SET OF TASKS:
- A) In the article on energy and materials funds, by how much did the energy sector rise in May?
- B) Carry the article on energy and materials funds forward from its last paragraph.

TEXT UNDER STUDY:
☆ ☆ ☆ ☆
As inflation rears its ugly head, investors could look to energy and materials exchange traded funds that benefit from higher commodity prices.

The energy and materials sectors are leading the S&P 500’s 11 sectors in May, increasing 8% and 5.9%, respectively, compared to the broad U.S. benchmark’s 0.2% dip, the Wall Street Journal reports.

Energy and materials stocks are among the cyclical plays that typically strengthen as the economy picks up speed. Economists now project growth to gain momentum in the current quarter, which should fuel demand for energy and materials.

“As people start to travel again, that directly impacts the demand for oil and gas,” Jennifer Foster, co-chief investment officer for equities at Chilton Trust, told the WSJ. “And then as folks are interested in spending more and there’s a bid for automobiles, for instance, that’s leading to shortages along the supply chain.”

The energy and materials sectors could also be in a better position in an environment of rising prices.

“If oil prices are going to rise, you want a company that sells oil, not one that buys oil,” Steve Chiavarone, portfolio manager at Federated Hermes, told the WSJ. “If various commodity prices rise, you want to own materials companies that are selling that commodity rather than companies that are buying that.”
☆ ☆ ☆ ☆
PROVIDED MATERIAL:
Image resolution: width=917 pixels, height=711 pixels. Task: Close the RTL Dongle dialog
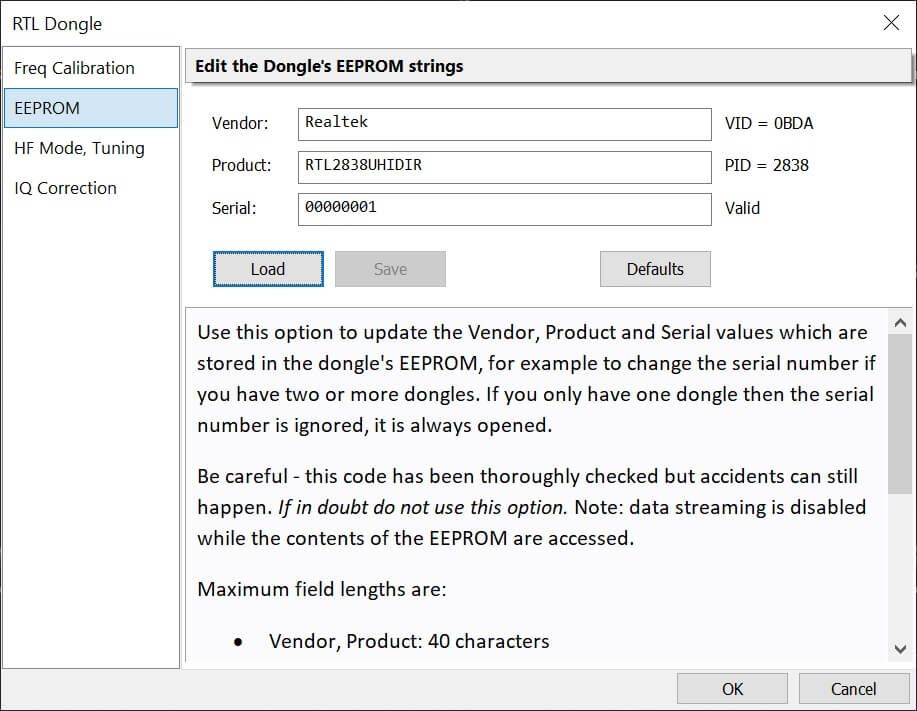890,23
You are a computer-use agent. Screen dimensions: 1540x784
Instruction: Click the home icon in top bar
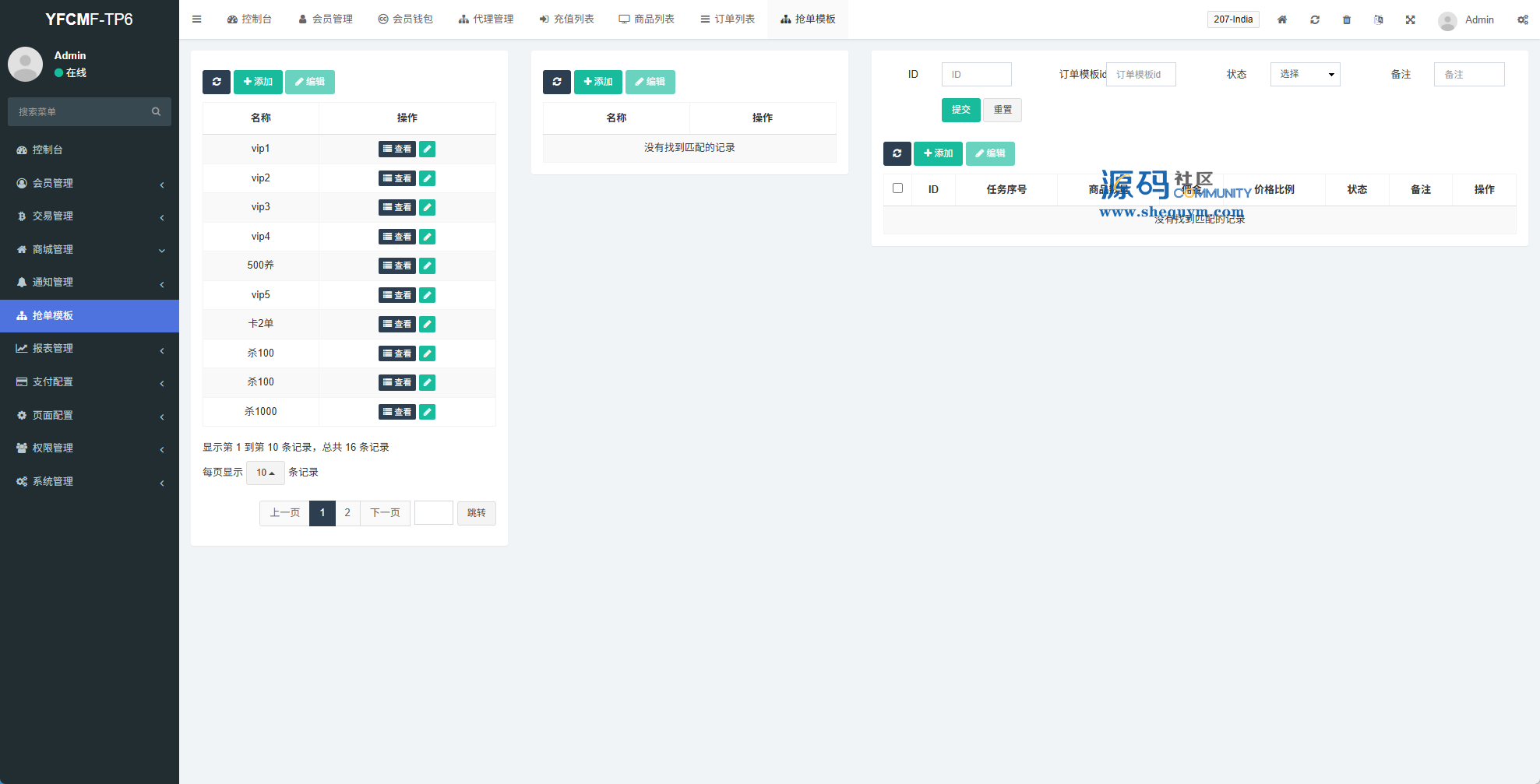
☆ ☆ ☆ ☆
RESPONSES FOR EACH TASK:
- A) 8%

- B)
Brent crude jumped 33% this year, and the International Energy Agency said that the oil supply glut that had built up during the pandemic has nearly normalized. Copper prices also recently climbed to record highs for the first time in over a decade on bets of a global economic rebound.

“You’ve got fever-pitch pricing in copper and iron ore, and you’ve got very strong recovery in oil,” Jeffrey Germain, director of investments at Brandes Investment Partners, told the WSJ.

As a way to track these two segments, investors can look to materials options like the Materials Select Sector SPDR (NYSEArca: XLB), iShares U.S. Basic Materials ETF (NYSEArca: IYM)Vanguard Materials ETF (NYSEArca: VAW), and Fidelity MSCI Materials Index ETF (NYSEArca: FMAT).

Additionally, for energy sector exposure, investors can turn to the Energy Select Sector SPDR (NYSEArca: XLE), Vanguard Energy ETF (NYSEArca: VDE), iShares U.S. Energy ETF (NYSEArca: IYE), and Fidelity MSCI Energy Index ETF (NYSEArca: FENY).